Seguindo o sucesso da série médica Sob Pressão, a Rede Globo resolveu investir em outro produto com o mesmo toque de realismo. Sai o drama de um hospital público e entra as dificuldades de um colégio de ensino noturno para jovens e adultos, incluindo pessoas acima dos 60 anos. Criada e escrita por Carla Faour e Julia Spadaccini, a série pretende mostrar um Brasil que só é lembrado quando o objetivo é explorar histórias tristes.
Segunda Chamada, embora pese a mão no melodrama em seus dois primeiros episódios, quer fazer o público sentir. Para isso, os personagens são pensados e caracterizados com respeito para representarem a mais pura realidade do país. Os acertos começam com a própria proposta da série ao abordar o ensino noturno, um recorte específico e praticamente ignorado ou subjugado não somente em produções na televisão, mas na vida.
Em coprodução com a O2 filmes, Segunda Chamada mostra a luta de cinco profissionais da educação, que resistem à péssima infraestrutura da escola e ao abandono institucional. Quem mais se envolve nessa luta é Lúcia (Débora Bloch), professora de Português que volta a dar aulas depois de três anos de suspensão por algo que ocorreu dentro da escola, mas que pouco sabemos até o momento. Lúcia é casada com um homem com deficiência física (vivido por Marcos Winter), mas mantém um relacionamento com o diretor do colégio, Jaci (Paulo Gorgulho). Lúcia é a personificação da professora heroica e da jornada do herói, que dá seu sangue pelos alunos e é a ponte entre todos os outros personagens.

Os demais professores também ocupam representações da realidade brasileira. Sonia (Hermila Guedes), professora de Geografia, é uma mulher deprimida, dura e cansada da vida exaustiva de dar aula em várias escolas e do casamento frustrado; Eliete (Thalita Carauta), que leciona Matemática, traz senso de humor e leveza para dentro da sala de aula, mas com uma boa dose de melancolia; por fim, Marcos André é professor de Artes e nunca deu aula em escola pública, muito menos no ensino noturno. Seu choque com aquela realidade pode ser o mesmo choque de boa parcela do público, que vai descobrindo aos poucos que o problema da educação no Brasil vai muito além do discurso.
O mais belo de Segunda Chamada é o seu olhar humano sob uma paisagem cinza.

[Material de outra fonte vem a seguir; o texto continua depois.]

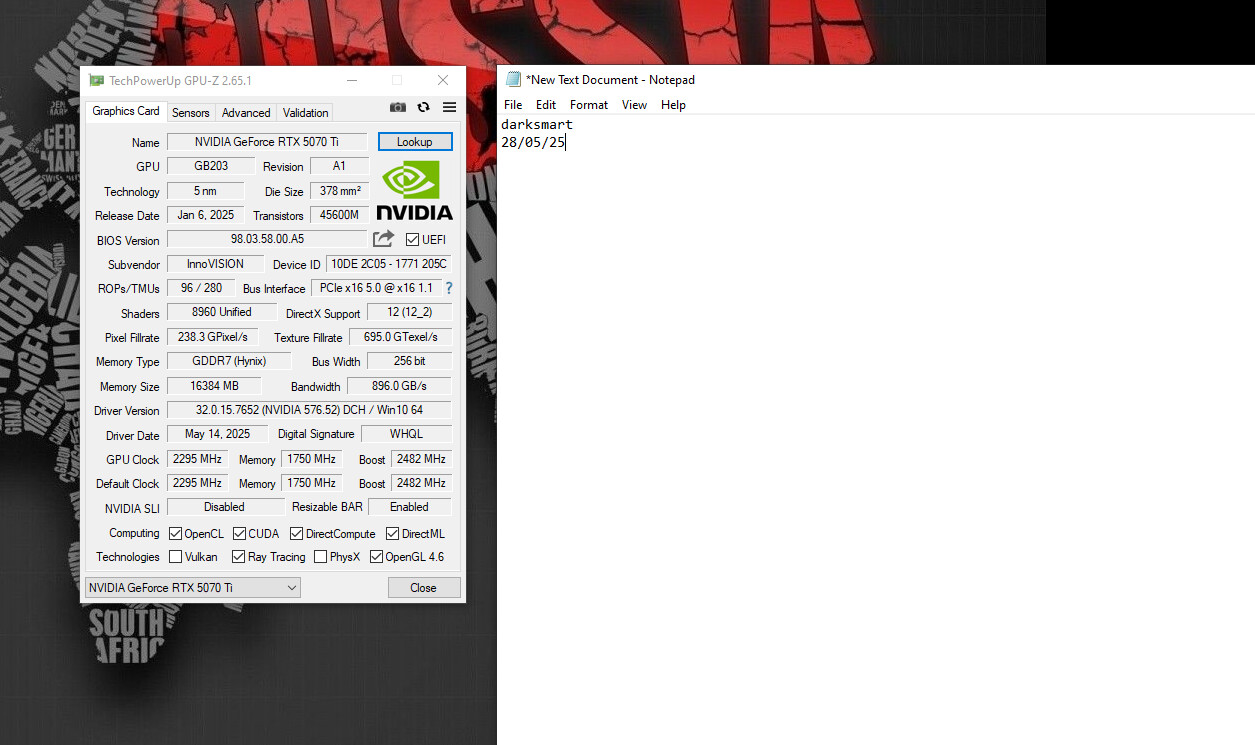Click the NVIDIA logo image
Screen dimensions: 1255x745
[x=414, y=190]
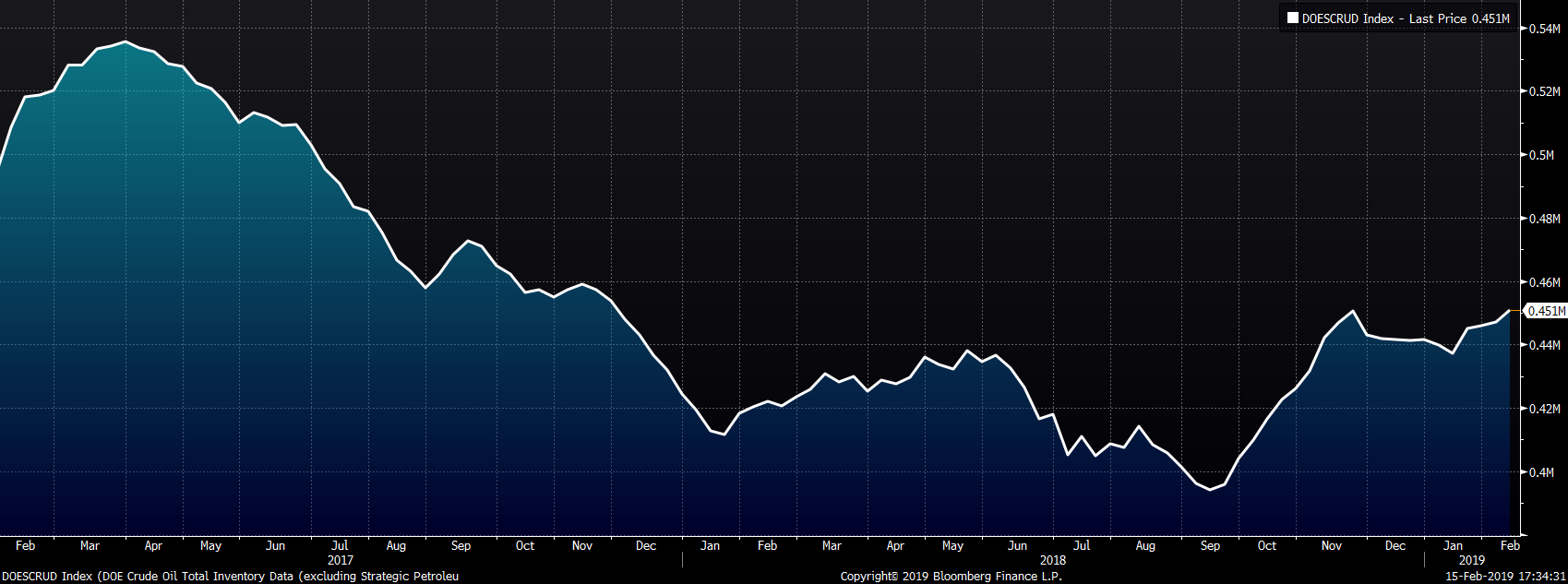Click the 0.54M y-axis label
This screenshot has height=584, width=1568.
1544,29
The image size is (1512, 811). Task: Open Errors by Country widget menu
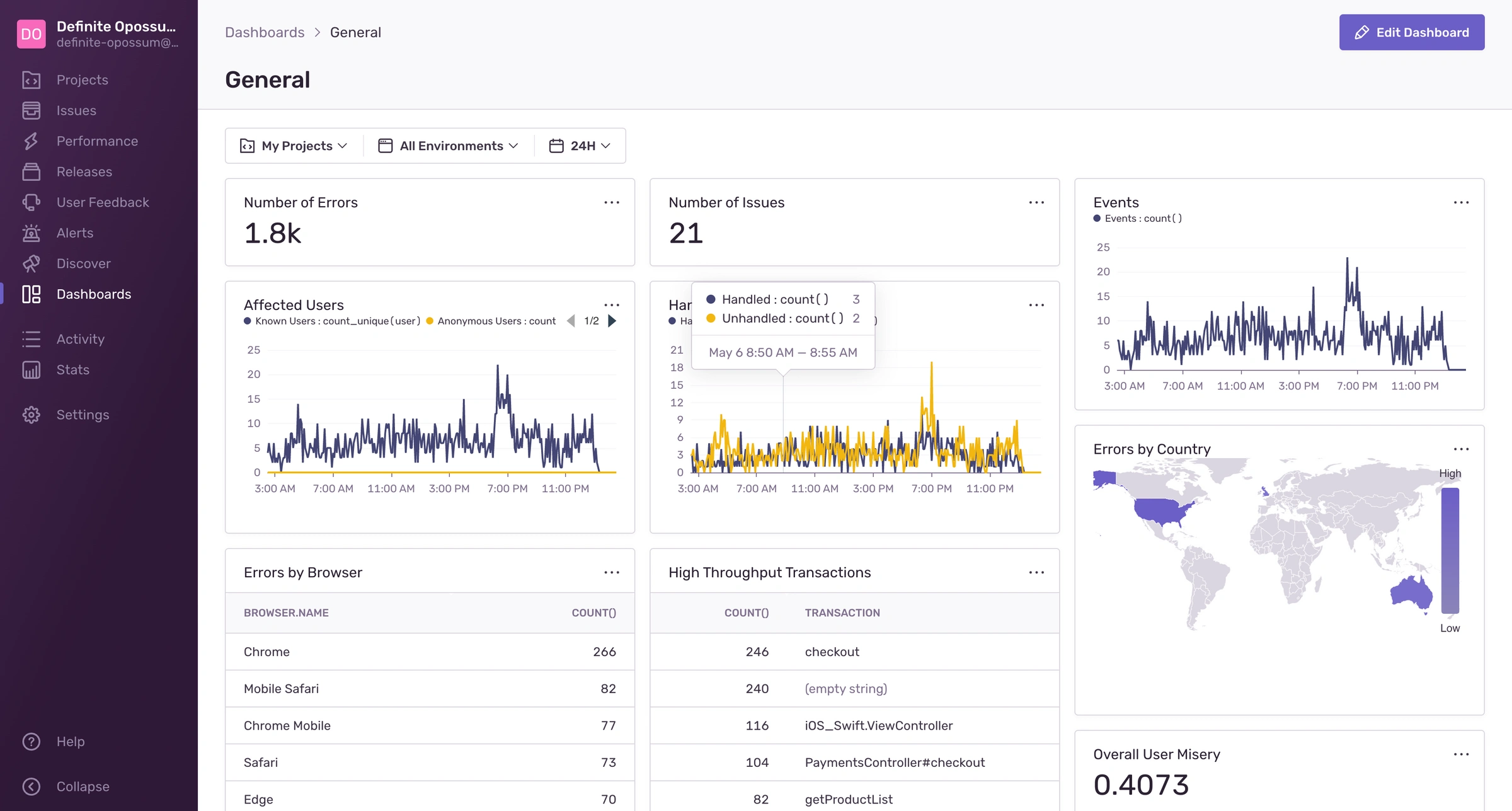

Os alunos protagonistas da série completam esse quadro de realismo. Nestes dois primeiros episódios, destacam-se os dramas de Natasha (Linn da Quebrada) e Solange (Carol Duante). A primeira é uma travesti que luta diariamente para conseguir ser aceita pela sociedade. Durante o dia trabalha como cobradora de ônibus e é hostilizada por vários passageiros. Durante à noite, mesmo em um ambiente que deveria acolhê-la, Natasha tenta estudar sob o olhar perverso de outros alunos. Já Solange é mãe solteira, que precisa cuidar de sua filha, ainda um bebê, e terminar o ensino médio.
O mais belo de Segunda Chamada é o seu olhar humano sob uma paisagem cinza, que mais parece um ninho abandonado, como bem descreve determinado personagem. Ao trazer dramas pesados, a série nos obriga a fazer reflexões bastante profundas sobre a dolorosa desigualdade social do Brasil. É verdade que tudo na série carrega um peso simbólico nada sutil, mas funciona para que, de alguma forma, nos coloquemos no lugar daqueles personagens.

Embora Segunda Chamada traga alguns problemas relacionados ao tempo em que as ações estão acontecendo (parece que tudo ocorre ao mesmo tempo e os personagens estão transitando em todos os momentos), a série carrega veracidade desde o primeiro momento. Com uma direção segura e um roteiro forte, a produção ainda consegue dialogar com a situação política atual de forma bastante elegante, seja por mostrar cartazes contra cortes na educação ou pelos emocionantes depoimentos que aparecem ao final do episódio.
Ao dar voz a uma importantíssima parcela da população, que luta diariamente para conseguir estudar sob condições deploráveis, a série humaniza os alunos e faz uma linda homenagem aos professores, que embora um tanto quanto romantizados, carregam naturalidade em seus discursos. Ao priorizar cenas escuras e noturnas, Segunda Chamada é, ao mesmo tempo, um soco no estômago e um alento quando constatamos, ainda que por meio de um produto ficcional, que a educação é a única saída para sair desse caminho de trevas que o Brasil tomou.